What to do:
Gather every line from the entries below that includes "profile".
____________________
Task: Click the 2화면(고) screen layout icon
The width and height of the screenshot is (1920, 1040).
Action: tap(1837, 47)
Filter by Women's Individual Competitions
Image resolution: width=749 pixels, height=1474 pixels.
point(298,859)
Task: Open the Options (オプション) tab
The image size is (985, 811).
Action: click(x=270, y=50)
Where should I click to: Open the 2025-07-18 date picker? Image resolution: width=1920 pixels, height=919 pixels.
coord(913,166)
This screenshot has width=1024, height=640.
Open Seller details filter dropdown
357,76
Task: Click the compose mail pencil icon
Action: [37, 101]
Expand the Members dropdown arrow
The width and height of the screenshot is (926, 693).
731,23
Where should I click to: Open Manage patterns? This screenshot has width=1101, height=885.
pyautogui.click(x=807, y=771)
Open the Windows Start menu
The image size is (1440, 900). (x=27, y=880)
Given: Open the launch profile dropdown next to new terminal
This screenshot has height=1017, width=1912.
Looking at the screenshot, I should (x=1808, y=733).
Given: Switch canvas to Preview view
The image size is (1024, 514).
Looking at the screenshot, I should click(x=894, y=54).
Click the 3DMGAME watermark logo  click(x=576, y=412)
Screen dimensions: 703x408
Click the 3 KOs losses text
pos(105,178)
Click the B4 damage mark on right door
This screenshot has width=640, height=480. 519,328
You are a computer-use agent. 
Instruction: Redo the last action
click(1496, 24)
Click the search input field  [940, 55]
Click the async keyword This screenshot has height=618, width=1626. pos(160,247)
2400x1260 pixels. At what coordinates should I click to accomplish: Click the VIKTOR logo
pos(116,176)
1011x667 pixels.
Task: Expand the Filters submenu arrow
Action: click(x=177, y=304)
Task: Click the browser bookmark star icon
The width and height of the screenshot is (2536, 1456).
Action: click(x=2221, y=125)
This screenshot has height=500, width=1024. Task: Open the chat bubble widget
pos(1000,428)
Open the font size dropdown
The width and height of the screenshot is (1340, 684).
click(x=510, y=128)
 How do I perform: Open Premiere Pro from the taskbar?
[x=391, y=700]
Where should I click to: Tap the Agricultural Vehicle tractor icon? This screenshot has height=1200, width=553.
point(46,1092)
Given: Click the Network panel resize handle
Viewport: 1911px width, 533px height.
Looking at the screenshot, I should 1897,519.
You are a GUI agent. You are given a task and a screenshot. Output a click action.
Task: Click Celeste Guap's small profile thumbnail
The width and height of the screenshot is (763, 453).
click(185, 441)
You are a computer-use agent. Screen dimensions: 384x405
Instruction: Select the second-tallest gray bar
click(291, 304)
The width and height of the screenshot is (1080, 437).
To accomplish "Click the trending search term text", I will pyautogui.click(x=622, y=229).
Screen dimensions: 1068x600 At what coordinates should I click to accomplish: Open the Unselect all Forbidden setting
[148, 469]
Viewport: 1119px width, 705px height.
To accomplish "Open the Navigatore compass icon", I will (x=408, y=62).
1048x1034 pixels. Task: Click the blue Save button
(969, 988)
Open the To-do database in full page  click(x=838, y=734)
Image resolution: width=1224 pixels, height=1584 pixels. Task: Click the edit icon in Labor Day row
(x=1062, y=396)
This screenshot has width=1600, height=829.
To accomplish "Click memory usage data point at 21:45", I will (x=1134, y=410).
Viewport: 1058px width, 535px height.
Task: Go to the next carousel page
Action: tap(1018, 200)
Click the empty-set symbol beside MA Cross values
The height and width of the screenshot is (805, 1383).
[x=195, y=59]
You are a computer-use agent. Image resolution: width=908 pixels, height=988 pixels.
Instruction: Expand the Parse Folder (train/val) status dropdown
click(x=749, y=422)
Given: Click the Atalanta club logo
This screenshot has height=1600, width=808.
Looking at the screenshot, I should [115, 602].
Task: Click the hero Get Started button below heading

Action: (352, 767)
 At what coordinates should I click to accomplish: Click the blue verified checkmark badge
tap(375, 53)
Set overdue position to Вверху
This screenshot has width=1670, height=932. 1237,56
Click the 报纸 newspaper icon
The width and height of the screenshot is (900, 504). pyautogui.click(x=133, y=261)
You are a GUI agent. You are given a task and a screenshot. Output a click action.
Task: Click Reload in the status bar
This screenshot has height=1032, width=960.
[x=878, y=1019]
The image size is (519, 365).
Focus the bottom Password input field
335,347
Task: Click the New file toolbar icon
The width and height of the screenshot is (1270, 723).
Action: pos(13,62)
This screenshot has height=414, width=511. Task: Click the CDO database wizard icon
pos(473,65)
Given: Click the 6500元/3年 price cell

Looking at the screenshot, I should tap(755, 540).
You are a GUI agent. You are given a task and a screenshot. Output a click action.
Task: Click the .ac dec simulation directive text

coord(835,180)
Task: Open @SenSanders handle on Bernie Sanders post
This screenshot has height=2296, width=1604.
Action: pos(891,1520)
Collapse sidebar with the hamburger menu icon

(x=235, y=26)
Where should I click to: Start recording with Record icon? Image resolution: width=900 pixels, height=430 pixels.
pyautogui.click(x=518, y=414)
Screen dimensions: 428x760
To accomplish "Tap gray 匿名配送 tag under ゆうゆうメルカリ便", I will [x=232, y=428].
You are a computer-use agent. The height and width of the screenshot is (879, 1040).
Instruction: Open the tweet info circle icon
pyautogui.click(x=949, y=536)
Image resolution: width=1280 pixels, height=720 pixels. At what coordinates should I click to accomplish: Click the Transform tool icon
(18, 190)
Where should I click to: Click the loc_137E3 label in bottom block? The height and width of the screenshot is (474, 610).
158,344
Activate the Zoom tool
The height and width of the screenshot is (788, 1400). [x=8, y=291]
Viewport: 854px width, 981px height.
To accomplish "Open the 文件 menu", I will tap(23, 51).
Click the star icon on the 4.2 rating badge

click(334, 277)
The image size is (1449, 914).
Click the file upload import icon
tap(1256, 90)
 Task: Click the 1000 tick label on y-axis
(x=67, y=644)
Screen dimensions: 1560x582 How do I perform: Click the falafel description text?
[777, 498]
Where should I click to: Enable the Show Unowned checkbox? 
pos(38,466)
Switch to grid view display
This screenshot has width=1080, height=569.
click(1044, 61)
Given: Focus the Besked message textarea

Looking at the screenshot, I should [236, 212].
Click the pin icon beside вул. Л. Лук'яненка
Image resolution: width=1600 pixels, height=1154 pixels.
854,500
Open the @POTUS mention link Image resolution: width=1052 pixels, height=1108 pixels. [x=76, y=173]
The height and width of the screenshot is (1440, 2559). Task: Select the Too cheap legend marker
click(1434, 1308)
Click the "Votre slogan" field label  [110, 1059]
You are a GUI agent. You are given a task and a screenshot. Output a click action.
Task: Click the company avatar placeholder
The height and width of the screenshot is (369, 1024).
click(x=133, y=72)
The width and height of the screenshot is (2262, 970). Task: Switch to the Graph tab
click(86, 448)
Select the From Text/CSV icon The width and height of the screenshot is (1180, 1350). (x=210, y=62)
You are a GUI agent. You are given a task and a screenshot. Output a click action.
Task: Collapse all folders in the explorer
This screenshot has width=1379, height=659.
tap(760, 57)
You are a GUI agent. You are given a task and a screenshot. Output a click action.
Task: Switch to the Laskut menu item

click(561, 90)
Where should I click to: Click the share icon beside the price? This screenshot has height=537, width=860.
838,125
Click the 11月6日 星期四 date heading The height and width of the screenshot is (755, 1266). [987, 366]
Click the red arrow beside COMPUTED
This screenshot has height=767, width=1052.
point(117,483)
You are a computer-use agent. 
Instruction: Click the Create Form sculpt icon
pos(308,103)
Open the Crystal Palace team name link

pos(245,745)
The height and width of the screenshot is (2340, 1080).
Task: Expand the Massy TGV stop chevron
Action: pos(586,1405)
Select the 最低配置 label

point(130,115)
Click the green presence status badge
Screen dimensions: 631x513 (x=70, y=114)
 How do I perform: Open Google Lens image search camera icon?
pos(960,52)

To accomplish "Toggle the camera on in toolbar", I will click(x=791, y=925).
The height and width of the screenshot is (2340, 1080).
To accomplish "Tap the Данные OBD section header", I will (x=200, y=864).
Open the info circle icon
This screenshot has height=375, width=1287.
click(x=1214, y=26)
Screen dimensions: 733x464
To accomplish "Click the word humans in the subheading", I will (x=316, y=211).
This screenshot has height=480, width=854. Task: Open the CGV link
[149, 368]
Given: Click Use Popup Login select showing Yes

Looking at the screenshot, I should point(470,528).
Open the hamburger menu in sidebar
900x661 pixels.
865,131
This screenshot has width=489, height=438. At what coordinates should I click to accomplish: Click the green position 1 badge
____________________
Answer to the problem:
Given: Open the launch profile dropdown next to new terminal
Task: Click Celeste Guap's small profile thumbnail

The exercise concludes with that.